Spiritueller Zwischenruf Eine meisterhaft inszenierte Dynamik

Langwaden · Die Corona-Zeit hat viele Menschen wieder für Sinn- und Glaubensfragen sensibilisiert. Das meint Prior Bruno Robeck aus dem Zisterzienser-Kloster Langwaden in seiner wöchentlichen Kolumne für die Neuß-Grevenbroicher Zeitung.

 Prior Bruno Robeck beschäftigen Sinn- und Glaubensfragen in der Corona-Zeit.

Prior Bruno Robeck beschäftigen Sinn- und Glaubensfragen in der Corona-Zeit.

Foto: Georg Salzburg (salz)

Mit dem Pfingstfest am Sonntag endet eine kirchlich meisterhaft inszenierte Dynamik, die am Aschermittwoch begann. Gerade im Kloster erlebt man diese drei Monate sehr intensiv durch die besonderen Texte und Riten. Diesmal kam die dynamische Situation des Corona-Lockdowns und der darauf folgenden Lockerungen zeitgleich hinzu. Beide Dynamiken habe ich als ineinander verwoben erlebt.
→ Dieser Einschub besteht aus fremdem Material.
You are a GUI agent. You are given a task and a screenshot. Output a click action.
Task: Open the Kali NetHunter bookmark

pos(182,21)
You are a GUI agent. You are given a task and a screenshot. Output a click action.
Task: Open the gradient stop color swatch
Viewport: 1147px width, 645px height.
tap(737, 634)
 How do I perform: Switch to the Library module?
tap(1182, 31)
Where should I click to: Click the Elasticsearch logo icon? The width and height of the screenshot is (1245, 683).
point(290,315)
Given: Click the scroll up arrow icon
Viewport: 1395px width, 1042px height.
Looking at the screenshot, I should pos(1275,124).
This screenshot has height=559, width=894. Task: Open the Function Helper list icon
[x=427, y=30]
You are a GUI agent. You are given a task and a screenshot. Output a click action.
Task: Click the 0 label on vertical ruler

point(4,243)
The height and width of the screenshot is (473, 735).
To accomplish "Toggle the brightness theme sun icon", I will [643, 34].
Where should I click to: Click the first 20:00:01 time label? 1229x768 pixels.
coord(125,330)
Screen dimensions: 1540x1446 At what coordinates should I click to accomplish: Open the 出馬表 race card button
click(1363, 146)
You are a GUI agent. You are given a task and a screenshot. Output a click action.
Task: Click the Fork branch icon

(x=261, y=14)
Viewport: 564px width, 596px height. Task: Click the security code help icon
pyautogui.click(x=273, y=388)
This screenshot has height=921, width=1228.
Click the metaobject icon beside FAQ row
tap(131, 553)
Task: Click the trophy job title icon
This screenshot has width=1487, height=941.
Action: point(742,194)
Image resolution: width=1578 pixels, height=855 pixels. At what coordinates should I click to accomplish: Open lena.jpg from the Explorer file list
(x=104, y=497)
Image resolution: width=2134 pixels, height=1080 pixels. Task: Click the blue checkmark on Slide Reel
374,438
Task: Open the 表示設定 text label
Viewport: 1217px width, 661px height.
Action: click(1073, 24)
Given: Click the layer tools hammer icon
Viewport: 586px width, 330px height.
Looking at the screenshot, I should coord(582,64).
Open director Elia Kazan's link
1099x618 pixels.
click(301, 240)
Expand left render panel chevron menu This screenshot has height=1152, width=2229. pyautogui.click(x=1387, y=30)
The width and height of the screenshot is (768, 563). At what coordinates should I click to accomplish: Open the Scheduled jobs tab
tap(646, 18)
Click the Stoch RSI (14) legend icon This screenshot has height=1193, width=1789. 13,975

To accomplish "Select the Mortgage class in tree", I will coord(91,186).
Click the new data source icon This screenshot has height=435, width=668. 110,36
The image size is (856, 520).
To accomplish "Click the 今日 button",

Wie jedes Jahr war es am Aschermittwoch nur eine relativ kleine Gruppe von Gläubigen, die sich mit dem Aschenkreuz bezeichnen ließ: „Gedenke Mensch, dass du Staub bist und zum Staub zurückkehrst.“ Der Startschuss zum Nach- und Umdenken und zur Umkehr ging an den meisten Menschen vorbei. Ihr Alltag wurde erst durch die Lockdown-Maßnahmen unterbrochen. Nicht das Kreuzzeichen mit gesegneter Asche, sondern die überall lauernde Tröpfeninfektion durch das Corona-Virus machte allen Menschen ihre eigene Verletzlichkeit und Sterblichkeit bewusst und zwang sie zum Nach- und Umdenken, zum Verzicht auf Bewegunsgfreiheit und auf außerhäusigen Genuss.

Aber zugleich nahm auch die Hilfsbereitschaft und die Sorge um den Mitmenschen zu. Die zwei großen Dimensionen der christlichen Fastenzeit „Verzicht“ und „Werke der Barmherzigkeit“ wurden für alle sichtbar. Die dritte Dimension, „das Beten“, blieb eher eine Randerscheinung, wenn man einmal von den üblichen kirchlichen Aktivitäten absieht. Sahen die meisten Menschen die Notwendigkeit der Einschränkung und den Sinn des Helfens ein, fanden sie im Gebet kein hilfreiches Mittel, um die Krise zu bewältigen.

In der Folgezeit spitzte sich das Gefühl der Unsicherheit zu und es wuchs die Frustration wegen des Verzichtenmüssens. Die düstere Atmosphäre des Karsamstags hielt an und wollte nicht enden, obwohl wir Ostern feierten – so gut es ging. Mir half die Einsicht, dass am Karsamstag das Wesentliche im Verborgenen stattfindet und sich oft der menschlichen Einflußnahme entzieht. So war es dann auch zu erleben, als sich die Krise ganz langsam zu entspannen begann.

Am Donnerstag sind wir mit Christi Himmelfahrt in eine neue Phase der Dynamik eingetreten. Dieses Fest sagt uns einerseits, dass Jesus für uns Menschen nicht mehr greifbar ist, andererseits, dass er sein Ziel endgültig erreicht hat. Er ist angekommen, wir sind noch unterwegs. In der Corona-Krise erleben wir, dass wir uns weiter entwickeln, dass aber das Ziel noch nicht erreicht ist. Und es stellt sich die große Frage, zu welchem Ziel wir unterwegs sind. Von Christi Himmelfahrt aus gesehen, gibt es keine Rückkehr in die „Zeit davor“, und es gibt auch kein endgültiges Ziel hier auf der Erde. Ich fände es traurig, wenn die „Nach-Corona-Zeit“ nahtlos an die „Vor-Corona-Zeit“ anknüpft und alle Sinn- und Glaubensfragen wieder vergessen werden. Es wäre viel gewonnen, wenn wir lernten, dass wir immer in einer dynamischen Situation leben und uns von der Dynamik des Geistes Gottes bewegen ließen.